Glücklicherweise wurden in der Lagerhalle jedoch lediglich alte, gebrauchte Möbel gesammelt. „Im alltäglichen Ablauf haben wir deswegen keine Probleme“, sagt Bauermeister. Der Brand würde die Arbeit im Krankenhaus überhaupt nicht beeinflussen. Das liegt auch an der Arbeit der Feuerwehr. Durch ihren Einsatz wurde verhindert, dass das Feuer sich auf Nachbargebäude ausbreitet. „Wir sind dankbar für das schnelle und beherzte Eingreifen der Feuerwehrleute“, sagt die AKH-Sprecherin.

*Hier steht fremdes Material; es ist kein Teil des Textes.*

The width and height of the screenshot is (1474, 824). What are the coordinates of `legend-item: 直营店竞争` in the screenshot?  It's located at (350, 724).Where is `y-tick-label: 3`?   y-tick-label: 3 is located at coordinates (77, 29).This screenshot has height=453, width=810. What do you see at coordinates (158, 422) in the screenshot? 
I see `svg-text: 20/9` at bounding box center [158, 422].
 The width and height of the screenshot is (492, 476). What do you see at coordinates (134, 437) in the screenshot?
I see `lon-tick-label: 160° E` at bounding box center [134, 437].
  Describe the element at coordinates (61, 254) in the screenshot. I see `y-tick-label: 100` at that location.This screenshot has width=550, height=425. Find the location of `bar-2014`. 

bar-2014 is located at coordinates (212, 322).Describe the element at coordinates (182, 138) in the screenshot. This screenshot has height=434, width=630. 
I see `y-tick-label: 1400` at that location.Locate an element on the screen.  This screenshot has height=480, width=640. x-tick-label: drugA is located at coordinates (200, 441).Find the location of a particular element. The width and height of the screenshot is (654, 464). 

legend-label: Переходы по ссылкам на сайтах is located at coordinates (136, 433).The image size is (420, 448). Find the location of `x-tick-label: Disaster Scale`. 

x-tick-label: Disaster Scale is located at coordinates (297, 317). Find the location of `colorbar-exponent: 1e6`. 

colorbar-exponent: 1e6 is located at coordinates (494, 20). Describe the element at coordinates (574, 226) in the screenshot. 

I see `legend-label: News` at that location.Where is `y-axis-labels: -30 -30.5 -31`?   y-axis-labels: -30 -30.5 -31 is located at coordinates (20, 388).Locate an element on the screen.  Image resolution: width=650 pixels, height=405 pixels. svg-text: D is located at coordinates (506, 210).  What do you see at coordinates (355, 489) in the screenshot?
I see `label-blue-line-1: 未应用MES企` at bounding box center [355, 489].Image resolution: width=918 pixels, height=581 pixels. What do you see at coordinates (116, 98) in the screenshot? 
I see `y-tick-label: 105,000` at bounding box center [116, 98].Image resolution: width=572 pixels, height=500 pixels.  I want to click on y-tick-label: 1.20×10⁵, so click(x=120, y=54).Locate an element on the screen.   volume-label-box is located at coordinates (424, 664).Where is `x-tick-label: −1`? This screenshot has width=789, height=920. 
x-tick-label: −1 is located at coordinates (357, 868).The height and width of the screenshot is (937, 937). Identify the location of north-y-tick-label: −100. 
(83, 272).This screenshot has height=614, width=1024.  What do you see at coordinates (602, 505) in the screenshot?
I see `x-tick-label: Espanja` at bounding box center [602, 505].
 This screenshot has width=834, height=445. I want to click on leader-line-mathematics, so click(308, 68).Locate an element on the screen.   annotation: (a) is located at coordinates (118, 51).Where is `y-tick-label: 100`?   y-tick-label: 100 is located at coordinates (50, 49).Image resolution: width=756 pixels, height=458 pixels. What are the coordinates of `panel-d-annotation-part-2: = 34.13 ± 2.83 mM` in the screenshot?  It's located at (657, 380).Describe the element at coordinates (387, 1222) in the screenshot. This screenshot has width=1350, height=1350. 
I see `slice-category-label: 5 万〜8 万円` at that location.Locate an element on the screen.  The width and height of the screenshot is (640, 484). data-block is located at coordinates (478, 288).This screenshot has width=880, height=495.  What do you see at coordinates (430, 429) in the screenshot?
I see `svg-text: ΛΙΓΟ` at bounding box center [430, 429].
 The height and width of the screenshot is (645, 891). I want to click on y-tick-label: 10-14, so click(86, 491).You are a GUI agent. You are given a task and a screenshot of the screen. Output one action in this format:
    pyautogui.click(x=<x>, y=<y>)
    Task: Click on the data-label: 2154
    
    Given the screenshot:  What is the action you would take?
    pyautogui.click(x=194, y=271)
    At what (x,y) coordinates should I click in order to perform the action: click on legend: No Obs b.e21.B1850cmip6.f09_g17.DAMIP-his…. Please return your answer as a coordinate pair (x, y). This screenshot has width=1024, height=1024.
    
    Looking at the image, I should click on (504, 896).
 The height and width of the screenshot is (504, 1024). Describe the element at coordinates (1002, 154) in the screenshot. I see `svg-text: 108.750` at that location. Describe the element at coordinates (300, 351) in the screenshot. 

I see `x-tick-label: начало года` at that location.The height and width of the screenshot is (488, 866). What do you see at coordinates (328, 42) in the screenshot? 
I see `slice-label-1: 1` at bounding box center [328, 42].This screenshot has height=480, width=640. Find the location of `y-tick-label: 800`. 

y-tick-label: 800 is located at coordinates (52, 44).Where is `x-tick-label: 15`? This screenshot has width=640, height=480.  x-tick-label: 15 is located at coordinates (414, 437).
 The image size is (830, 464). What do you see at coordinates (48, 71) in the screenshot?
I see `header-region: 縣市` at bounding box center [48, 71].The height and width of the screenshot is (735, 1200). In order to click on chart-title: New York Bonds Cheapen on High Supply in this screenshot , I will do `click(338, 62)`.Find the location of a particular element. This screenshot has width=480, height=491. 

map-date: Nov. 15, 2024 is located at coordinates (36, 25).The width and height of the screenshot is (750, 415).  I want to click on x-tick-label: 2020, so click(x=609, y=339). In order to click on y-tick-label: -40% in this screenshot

Ebenfalls auf dem Gelände befindet sich nämlich die Sterilisation, wo Material für das Celler Krankenhaus, aber auch das Klinikum Peine und teilweise auch für das Friederikenstift in Hannover sterilisiert werden. „Es wäre eine Katastrophe gewesen, wenn das nicht weiterlaufen könnte“, weiß Bauermeister.

Doch die Feuerwehr war gut auf einen dortigen Einsatz vorbereitet. „Einsatzleiter Jan Höner zu Guntenhausen hatte genau an dem Objekt schon einmal eine Übung durchgeführt“, sagt Feuerwehrsprecher Florian Persuhn. Vieles Erprobte wurde in der Nacht zu Sonntag angewendet. Dass beispielsweise Wasser aus der Fuhse für die Löscharbeiten genommen wird, war auch Teil der Übung. Deswegen seien solche Übungsdienste so wichtig, sagt Persuhn: „Bürger wundern sich manchmal, warum wir so viele Übungen machen. Jetzt wissen sie, warum. Das hat uns sehr geholfen.“

Trotzdem konnten die Einsatzkräfte nicht alles vorhersehen. Durch die starke Strahlungshitze sind auch eine Drehleiter und ein Tanklöschfahrzeug so beschädigt worden, dass sie nicht mehr einsatztauglich sind. „Teile sind einfach geschmolzen“, berichtet Persuhn. Wie hoch der Schaden ist, wissen die Verantwortlichen noch nicht. Die Fahrzeuge müssen zunächst in einer Werkstatt begutachtet werden. Ein weiterer Einsatzwagen wurde leicht beschädigt, wie jetzt bekannt wurde. Dieser ist aber noch im Dienst.

Die Polizei ermittelt weiterhin in alle Richtungen. Es wird aber weiterhin von Brandstiftung ausgegangen. Bei ersten Befragungen haben die Beamten erfahren, dass Jugendliche kurz vor der Alarmierung gegen 23.22 Uhr am Samstagabend auf dem Gelände gesehen wurden. Außerdem stand eine Tür des abgebrannten Gebäudes offen. Ob diese gewaltsam geöffnet wurde, weiß die Polizei noch nicht. Zeugen wollen auch eine Person mit einem Baseballschläger gesehen haben.